(TEXT EXTRACT)
□ □ □

Chelsey Walker, executive director of the Whistler Adaptive Sports Program (WASP), said as she helped out at last week’s International Paralympic Committee (IPC) Nordic and biathlon World Cup event last week that she’s seen an “amazing,” though subtle, transformation in Whistler over the past couple of years.

“Everybody that we’re working with are visitors first,” said Walker, whose organization works to provide those with mobility challenges with mountain sports and outdoor recreational experiences. The more welcome we can make all visitors feel, including those disabilities, the better. If Whistler can be known as the epicentre as a mountain resort for travellers with disabilities, it’s positive for everyone in the resort.”

Dave Calver, a former Whistlerite and accessibility consultant who has been working with Whistler’s Accessibility Advisory Group (AAG) for the past couple of years, said he’s been impressed by the shift in thinking that has occurred here.

“The idea of universal accessibility (i.e. not just for disabilities, but friendlier environments for young parents pushing strollers, elderly people with difficulties walking, individuals carrying heavy loads or pushing heavy items) for everyone… has been adopted 100 per cent within the municipal planning offices and all new infrastructure development is done with fully accessibility as the goal,” Calver wrote last week in an email from Australia, where he was travelling.

Kevin McFarland, the municipal parks planner who has been the RMOW’s point man on the accessibility effort ever since the Paralympics were awarded to Vancouver-Whistler in 2003, is the first to admit that the Village and its surrounding areas — which was, after all, mostly built in the early 1980s with only a passing glance at the issue of accessibility for all — could be more accessible.

Still, he also proudly reports on a number of initiatives that have been or are being undertaken, both on the physical access side of the equation and the softer side — i.e. providing information (route-finding, access advice to potential guests and staff training).

Whistler officials and others interested in making the resort as accessible as it can be in 2010 and beyond started doing assessments and correcting physical deficiencies almost from the day the Games were awarded in 2003.

Two of the most frequently used Whistler Village access points — the breezeway linking the Taxi Loop with Village Square and the entrance to Skiers Plaza from the Gondola Transit Exchange — have been the focus of considerable attention over the past year.

McFarland said the new two-tiered ramp system at the entrance to the breezeway represents a significant upgrade in a high-profile location.

□ □ □

(CHALLENGES)
1. Quote everything in the Whistler accessibility text from "Kevin McFarland, the" down to "and staff training).".
2. According to the Whistler accessibility text, why could the Village and its surrounding areas be more accessible?
Work from the Whistler accessibility text alone.

(SUPPLIED INFORMATION)
□ □ □

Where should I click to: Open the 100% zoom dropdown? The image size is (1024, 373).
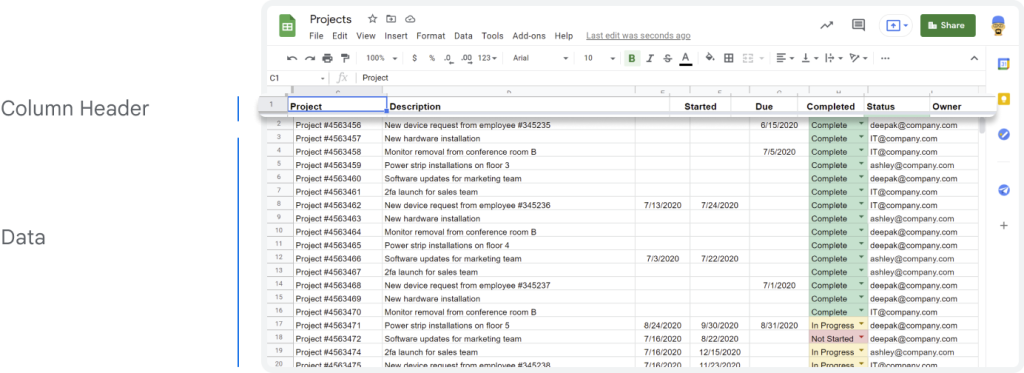pos(379,58)
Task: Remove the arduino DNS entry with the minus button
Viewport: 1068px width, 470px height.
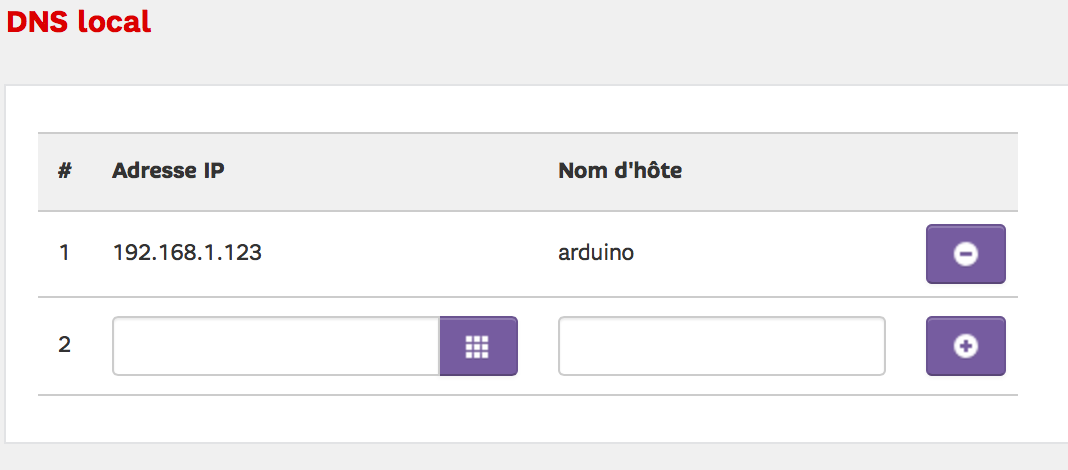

□ □ □

(TASK RESPONSES)
1.
Kevin McFarland, the municipal parks planner who has been the RMOW’s point man on the accessibility effort ever since the Paralympics were awarded to Vancouver-Whistler in 2003, is the first to admit that the Village and its surrounding areas — which was, after all, mostly built in the early 1980s with only a passing glance at the issue of accessibility for all — could be more accessible.

Still, he also proudly reports on a number of initiatives that have been or are being undertaken, both on the physical access side of the equation and the softer side — i.e. providing information (route-finding, access advice to potential guests and staff training).

2. The Village and its surrounding areas were mostly built in the early 1980s, when accessibility for all got only a passing glance.